Shoojit Sircar’s long marinated movie ‘Sardar Udham’ is now served

Mayank Chhaya-

I do not review works of art. In some ways reviewing amounts to second-guessing the creator. Having been one myself, I think it is a futile exercise. This short piece is also not a review of Shoojit Sircar’s ambitious Amazon Prime movie ‘Sardar Udham’.

Mayank Chayya

I am not going to tell you what the plot is other than saying that it is about Udham Singh (1899-1940) who harbored a wish to assassinate Michael O’Dwyer, a lieutenant governor of Punjab under whose watch the gut-wrenching Jallianwalla Bagh massacre took place in Amritsar on April 13, 1919, and then assassinated him in London. It is best that you watch the movie to understand all the plots and subplots on Amazon Prime. I am sorry if you do not have a subscription to it. In that case, the movie does not matter.

With that out of the way, it is obvious that Sircar has marinated this movie for so long in his mind, apparently for 20 years, that he wants all of it to be shown the way he has accrued it creatively for that long. That is both problematic and rewarding. Problematic because not everyone might feel as close to it as he did and rewarding because he manages to do a great deal of that with considerably cinematic flair. Hands down it is the best Hindi or Indian movie in so much as it involves exceptionally high production values and remarkable recreation of an era. For that the credit ought to go to Mansi Dhruv Mehta and Dmitrii Malich.

Add to that consistently outstanding cinematography by Avik Mukhopadhyay and you have the best-produced period film of India with a few honorable exceptions such as Satyajit Ray’s ‘Shatranj ke Khildai’ and to some extent Shyam Benegal’s ‘Junoon’ catching some of the same general era.

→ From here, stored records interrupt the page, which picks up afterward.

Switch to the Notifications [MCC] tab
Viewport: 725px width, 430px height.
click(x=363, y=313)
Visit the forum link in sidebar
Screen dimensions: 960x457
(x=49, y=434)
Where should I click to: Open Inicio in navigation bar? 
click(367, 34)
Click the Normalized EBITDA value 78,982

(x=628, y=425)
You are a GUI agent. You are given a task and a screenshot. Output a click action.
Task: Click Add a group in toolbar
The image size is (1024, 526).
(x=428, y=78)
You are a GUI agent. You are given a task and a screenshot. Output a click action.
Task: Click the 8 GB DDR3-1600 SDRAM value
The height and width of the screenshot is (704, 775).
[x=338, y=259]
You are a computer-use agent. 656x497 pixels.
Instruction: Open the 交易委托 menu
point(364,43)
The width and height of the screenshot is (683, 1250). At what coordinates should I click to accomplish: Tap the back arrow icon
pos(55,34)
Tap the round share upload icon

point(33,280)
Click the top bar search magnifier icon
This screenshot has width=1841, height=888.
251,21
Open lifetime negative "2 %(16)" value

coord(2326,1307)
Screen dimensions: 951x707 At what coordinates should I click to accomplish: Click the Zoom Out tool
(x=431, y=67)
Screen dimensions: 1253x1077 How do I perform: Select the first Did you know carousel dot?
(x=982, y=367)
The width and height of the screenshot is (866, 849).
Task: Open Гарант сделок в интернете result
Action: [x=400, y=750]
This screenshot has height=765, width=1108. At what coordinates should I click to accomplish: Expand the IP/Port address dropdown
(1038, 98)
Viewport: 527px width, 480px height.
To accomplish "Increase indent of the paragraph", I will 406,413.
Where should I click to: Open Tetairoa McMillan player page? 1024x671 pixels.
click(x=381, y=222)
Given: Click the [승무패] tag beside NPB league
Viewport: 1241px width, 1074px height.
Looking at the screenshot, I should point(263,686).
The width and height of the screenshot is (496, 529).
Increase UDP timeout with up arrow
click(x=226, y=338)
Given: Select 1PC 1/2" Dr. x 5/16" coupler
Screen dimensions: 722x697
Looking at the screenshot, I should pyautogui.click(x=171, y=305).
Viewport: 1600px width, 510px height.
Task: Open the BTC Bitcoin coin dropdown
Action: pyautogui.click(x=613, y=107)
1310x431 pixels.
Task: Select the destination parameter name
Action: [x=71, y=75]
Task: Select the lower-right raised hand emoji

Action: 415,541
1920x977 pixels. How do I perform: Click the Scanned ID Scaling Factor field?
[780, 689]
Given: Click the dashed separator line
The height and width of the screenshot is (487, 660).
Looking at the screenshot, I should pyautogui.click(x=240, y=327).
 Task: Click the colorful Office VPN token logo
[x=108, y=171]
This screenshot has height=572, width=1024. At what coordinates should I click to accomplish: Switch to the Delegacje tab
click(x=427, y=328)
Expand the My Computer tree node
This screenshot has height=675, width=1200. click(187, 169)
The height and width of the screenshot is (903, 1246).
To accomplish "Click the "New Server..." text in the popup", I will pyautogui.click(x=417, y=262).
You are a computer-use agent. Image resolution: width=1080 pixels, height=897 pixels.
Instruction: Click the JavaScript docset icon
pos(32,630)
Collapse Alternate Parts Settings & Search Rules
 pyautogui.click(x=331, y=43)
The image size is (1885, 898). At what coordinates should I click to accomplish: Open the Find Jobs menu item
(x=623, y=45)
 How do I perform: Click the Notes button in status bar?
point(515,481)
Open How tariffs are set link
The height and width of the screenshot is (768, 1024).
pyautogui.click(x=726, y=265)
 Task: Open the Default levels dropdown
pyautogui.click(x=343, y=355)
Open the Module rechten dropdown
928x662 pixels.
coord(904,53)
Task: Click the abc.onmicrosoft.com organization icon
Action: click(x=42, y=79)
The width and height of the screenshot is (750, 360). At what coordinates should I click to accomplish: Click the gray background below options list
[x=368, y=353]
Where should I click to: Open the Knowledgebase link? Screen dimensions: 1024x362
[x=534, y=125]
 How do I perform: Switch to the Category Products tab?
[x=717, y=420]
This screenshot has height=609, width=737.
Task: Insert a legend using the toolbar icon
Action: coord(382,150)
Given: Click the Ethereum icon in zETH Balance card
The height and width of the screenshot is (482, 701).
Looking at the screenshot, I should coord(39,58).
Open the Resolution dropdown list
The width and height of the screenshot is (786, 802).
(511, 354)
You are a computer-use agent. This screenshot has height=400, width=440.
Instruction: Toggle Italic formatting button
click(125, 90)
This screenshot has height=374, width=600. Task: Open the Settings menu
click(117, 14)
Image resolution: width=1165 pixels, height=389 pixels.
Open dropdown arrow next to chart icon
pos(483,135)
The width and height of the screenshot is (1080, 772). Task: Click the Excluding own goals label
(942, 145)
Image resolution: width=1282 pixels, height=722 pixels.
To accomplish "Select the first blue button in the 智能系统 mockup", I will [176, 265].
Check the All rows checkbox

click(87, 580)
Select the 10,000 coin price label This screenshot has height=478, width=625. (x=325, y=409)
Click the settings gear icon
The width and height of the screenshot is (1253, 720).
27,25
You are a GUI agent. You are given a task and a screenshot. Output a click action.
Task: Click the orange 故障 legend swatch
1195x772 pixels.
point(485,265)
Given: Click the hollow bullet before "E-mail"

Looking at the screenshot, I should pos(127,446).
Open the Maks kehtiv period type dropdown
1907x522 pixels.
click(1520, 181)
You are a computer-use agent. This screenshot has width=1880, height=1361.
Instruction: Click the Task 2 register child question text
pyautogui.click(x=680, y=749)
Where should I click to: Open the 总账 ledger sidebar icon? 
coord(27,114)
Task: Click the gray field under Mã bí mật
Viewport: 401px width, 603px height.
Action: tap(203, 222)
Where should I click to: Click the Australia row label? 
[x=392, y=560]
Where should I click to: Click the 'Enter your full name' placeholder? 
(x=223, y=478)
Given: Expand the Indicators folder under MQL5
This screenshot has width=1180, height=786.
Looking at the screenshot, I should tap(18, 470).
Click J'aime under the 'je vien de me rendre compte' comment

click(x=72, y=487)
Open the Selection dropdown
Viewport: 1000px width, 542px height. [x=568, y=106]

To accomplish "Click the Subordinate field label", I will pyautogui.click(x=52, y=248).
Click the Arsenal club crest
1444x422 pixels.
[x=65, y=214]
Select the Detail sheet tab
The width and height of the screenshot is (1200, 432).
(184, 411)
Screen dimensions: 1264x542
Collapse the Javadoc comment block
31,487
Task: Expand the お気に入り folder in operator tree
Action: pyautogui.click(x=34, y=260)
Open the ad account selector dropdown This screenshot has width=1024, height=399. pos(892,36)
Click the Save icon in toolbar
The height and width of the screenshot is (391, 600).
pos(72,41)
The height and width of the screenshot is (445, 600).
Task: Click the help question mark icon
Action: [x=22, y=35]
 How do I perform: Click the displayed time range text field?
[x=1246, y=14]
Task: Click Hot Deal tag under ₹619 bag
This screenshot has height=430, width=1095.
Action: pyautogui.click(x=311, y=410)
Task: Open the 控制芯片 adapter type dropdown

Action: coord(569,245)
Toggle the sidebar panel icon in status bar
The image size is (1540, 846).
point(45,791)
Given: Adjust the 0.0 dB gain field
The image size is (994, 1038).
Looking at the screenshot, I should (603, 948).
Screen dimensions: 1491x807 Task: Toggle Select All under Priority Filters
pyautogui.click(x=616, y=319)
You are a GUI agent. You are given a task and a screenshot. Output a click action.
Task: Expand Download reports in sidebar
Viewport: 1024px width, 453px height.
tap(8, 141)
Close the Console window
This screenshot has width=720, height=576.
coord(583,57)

Another minor point that I tweeted about is it is one of those rare Hindi films where the English characters do not look like British budget backpackers traveling through India and picked up by a casting director to save a buck or ten by offering them free vada pavs. They are not the usual caricaturist buffoons of Hindi movies.

‘Sardar Udham’ is quite atmospheric and moody early on, particularly a mist-laden Punjab or a fog-laden London or a harrowingly cold Russian countryside. The color palette and color gradation are excellent and they completely work. It is good to see that Sircar has not saturated the look of the film in the often garish traditions of regular Hindi films even while managing to offer brilliant lighting.

I have given two frames here to illustrate my point.

Interestingly, while watching some of the scenes, particularly as they build up to the assassination, I was reminded much of the 1975 movie ‘Operation Daybreak’ about the assassination of Nazi SS General Reinhard Heydrich in Prague in 1942. That film was shot by Henri Decaë. I would be interested to know if Sircar has watched that film. Of course, Sircar’s movie is much better shot.

‘Sardar Udham’ simmers for the better part of the first two hours out of its total watching time of two hours thirty-five minutes. There are detours and non-linear references to broader geopolitical issues. In a sense, it can become an acquired taste but then all art is an acquired taste.

Shoojit Sircar has set the benchmark for Hindi/Indian cinema for recreating a historical period which I hope other filmmakers live up to. Whether the film works in its entirety is a matter of very personal taste. It generally worked for me although I can see how many might just switch off soon after the assassination early on.